### Activity
Output only the lines below from the one containing "Viewport: 600px width, 374px height." to the one containing "Given: Click the search magnifier icon", exactly as written, both ends kept.

Stored entries:
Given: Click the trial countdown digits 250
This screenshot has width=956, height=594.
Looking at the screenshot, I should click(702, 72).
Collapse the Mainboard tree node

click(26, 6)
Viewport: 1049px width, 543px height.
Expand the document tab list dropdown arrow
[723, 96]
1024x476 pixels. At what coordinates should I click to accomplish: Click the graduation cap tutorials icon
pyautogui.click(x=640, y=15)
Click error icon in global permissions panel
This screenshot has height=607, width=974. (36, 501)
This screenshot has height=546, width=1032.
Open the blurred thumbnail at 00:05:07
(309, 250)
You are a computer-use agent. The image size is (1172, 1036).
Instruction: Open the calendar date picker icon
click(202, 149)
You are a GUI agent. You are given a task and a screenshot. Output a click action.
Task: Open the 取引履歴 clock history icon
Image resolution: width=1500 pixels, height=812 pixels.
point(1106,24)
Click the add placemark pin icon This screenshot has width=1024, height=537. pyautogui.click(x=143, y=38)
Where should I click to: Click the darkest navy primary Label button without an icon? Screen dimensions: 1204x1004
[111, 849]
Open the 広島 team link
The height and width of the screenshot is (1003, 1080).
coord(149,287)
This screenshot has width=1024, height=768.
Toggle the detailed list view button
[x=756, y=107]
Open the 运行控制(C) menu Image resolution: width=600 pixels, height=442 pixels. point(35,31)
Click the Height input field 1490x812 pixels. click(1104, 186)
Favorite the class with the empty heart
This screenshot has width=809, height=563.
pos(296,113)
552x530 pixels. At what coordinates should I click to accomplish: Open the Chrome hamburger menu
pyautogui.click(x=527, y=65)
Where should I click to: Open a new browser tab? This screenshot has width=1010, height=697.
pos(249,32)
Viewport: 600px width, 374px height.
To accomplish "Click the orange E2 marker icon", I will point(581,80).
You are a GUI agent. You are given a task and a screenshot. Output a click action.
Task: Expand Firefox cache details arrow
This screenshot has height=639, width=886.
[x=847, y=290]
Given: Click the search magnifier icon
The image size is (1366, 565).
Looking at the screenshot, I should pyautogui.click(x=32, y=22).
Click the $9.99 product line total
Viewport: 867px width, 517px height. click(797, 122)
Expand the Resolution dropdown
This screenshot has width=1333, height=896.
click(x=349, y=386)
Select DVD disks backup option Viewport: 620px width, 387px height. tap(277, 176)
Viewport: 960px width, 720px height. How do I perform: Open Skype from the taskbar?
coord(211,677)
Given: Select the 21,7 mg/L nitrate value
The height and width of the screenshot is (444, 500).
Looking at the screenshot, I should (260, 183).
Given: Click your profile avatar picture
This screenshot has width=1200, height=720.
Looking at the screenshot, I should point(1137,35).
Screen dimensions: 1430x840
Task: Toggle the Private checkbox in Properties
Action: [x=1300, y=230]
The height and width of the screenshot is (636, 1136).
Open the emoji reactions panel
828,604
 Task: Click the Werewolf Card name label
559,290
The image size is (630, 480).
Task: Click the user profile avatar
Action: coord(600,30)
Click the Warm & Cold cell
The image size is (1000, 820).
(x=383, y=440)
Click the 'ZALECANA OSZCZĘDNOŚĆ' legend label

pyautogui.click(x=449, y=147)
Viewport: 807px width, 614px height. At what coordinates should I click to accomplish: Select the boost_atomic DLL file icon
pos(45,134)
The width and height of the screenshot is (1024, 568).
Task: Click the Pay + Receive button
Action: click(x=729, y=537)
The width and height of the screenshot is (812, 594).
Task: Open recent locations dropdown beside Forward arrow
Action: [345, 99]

### Worked solution
Viewport: 600px width, 374px height.
To accomplish "Click the orange E2 marker icon", I will point(581,80).
You are a GUI agent. You are given a task and a screenshot. Output a click action.
Task: Expand Firefox cache details arrow
This screenshot has height=639, width=886.
[x=847, y=290]
Given: Click the search magnifier icon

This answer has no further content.